[WHAT IS REQUIRED] Revise the records below by replacing every occurrence of "News" with "Images", leaving all other text unaltered.
[Start of EXERCISE DATA]
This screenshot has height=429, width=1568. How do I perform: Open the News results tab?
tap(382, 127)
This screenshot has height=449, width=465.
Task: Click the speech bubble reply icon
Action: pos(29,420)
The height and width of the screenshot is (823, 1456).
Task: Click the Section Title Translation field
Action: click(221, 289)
[End of EXERCISE DATA]
[RESULT]
This screenshot has height=429, width=1568. How do I perform: Open the Images results tab?
tap(382, 127)
This screenshot has height=449, width=465.
Task: Click the speech bubble reply icon
Action: pos(29,420)
The height and width of the screenshot is (823, 1456).
Task: Click the Section Title Translation field
Action: click(221, 289)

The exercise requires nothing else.